_Task set_
[1] What are the titles of all the presentations listed in the guild meeting announcement?
[2] Repeat the stretch of the guild meeting announcement from "Become a member" through "Talk About Alpacas!" word for word.
[3] According to the guild meeting announcement, why was Neal Howard brought together with Sari Srulovitch? Answer in one to three sentences.

_Document text_
━━━━━━━━━━━━━━━━

Become a member to join our virtual guild meetings
10:00 to noon
Historic Johnson Farm
3346 Haywood Road
Hendersonville, NC 28791-9721
All are welcome!
Let's Talk About Alpacas!
Candace Wingo, Local alpaca farmer
Candace will share her 25 years of experience, raising and caring for alpacas both in Texas and North Carolina. Downsizing in their move to North Carolina (from 130 to 20), she and her husband have shifted their focus from breeding and birthing to the fiber side of the of the business.
Candace has a B. A. in Environmental Design as well as being a Certified Animal Therapist and a Licensed Massage Therapist. She presented a case study to the Annual Alpaca Nationals Convention in 2009 and then wrote an article that was published in Alpacas Magazine about that case study; “Annie’s Story – Recovery Through Herbal Remedies”. She has been working raising and working with alpacas for 25 years
RAG Fabric - A Running Thread For 29 Years
Like the ubiquitous rag rug so common in our visual memories, my RAG fabric are woven with commercial fabrics as weft. Re-weaving plaids stripes, florals and solids into a dark/light warp, with a light beat on the bias-cut strips gives me a fuzzy and vibrant fabric a little different on each side. In recent years, I’ve begun to make long coats with a variety of collars that just glow with the colors and loose patterning of RAG fabric, and swing just that bit more with its weight. The presentation will be a combination of history and development of the RAG fabric’s various techniques and uses.
Liz Spear has been working with her hands for 45 years, and weaving in WNC for nearly 30. She weaves yardage of various twills and the plain weave RAG fabric, as well as make nuno-felt fabric; all goes into a line of functional and beautiful garments for all walks of life. www.lizspearhandwoven.com
From Jerusalem To Raleigh
Collaboration with Sari Srulovitch, a silversmith from Jerusalem, Isarel specializing in Judaica. Commissioned to create a Torah crown and shield for the Judaic collection in the North Carolina Museum of Art, her vision for the work included mantels (the cloth that covers the Torah) in three traditional colorways. Wanting them handwoven and hand-dyed in an ombré fashion from silk, we were brought together by the NC Museum of Art. Our collaboration also included Ruth Cox a fine artist, art restorer, and the seamstress for our project. She lives in Durham, NC
Neal Howard is a fine art weaver with over thirty years of professional experience in the transformation of raw silk fibers into skeins and swaths of dynamic color. Neal holds a Bachelor of Arts degree with a double major in Sociology and Psychology from Guilford College, an Associates degree in Professional Crafts/Fiber from Haywood Community College, and a Certificate in Theology from the School of Theology, the University of the South. Neal Howard lives and works in the picturesque mountains of Western North Carolina Her award winning work is exhibited at venues across the southeastern United States.

━━━━━━━━━━━━━━━━

_Raw data_
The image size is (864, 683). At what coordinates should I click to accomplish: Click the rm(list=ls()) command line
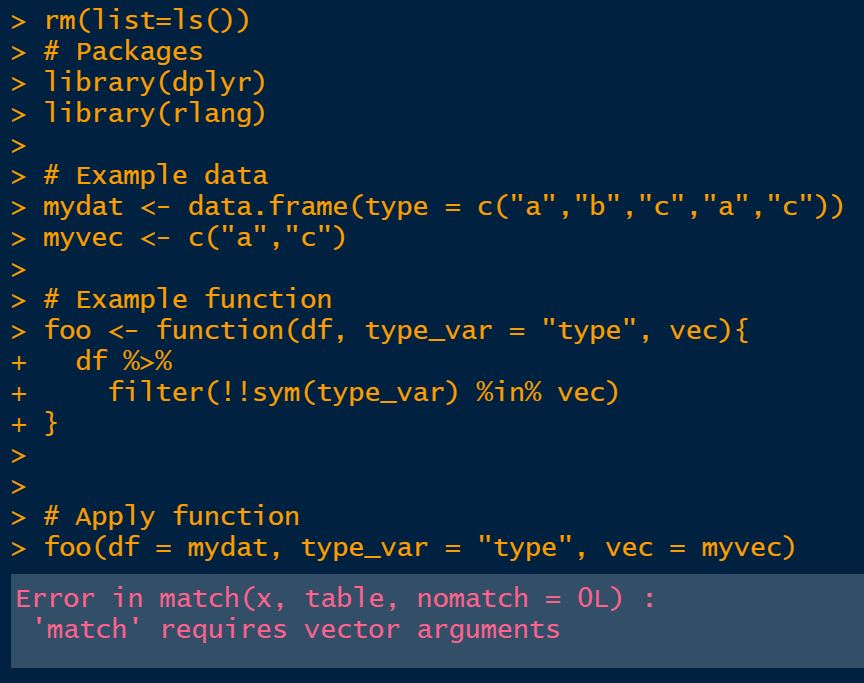click(x=146, y=20)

━━━━━━━━━━━━━━━━

_Responses in order_
[1]
Let's Talk About Alpacas!
RAG Fabric - A Running Thread For 29 Years
From Jerusalem To Raleigh

[2]
Become a member to join our virtual guild meetings
10:00 to noon
Historic Johnson Farm
3346 Haywood Road
Hendersonville, NC 28791-9721
All are welcome!
Let's Talk About Alpacas!

[3] Sari Srulovitch was commissioned to create a Torah crown and shield for the North Carolina Museum of Art. Her vision included mantels in three traditional colorways, which she wanted handwoven from silk and hand-dyed in an ombré fashion, so the NC Museum of Art brought the two of them together.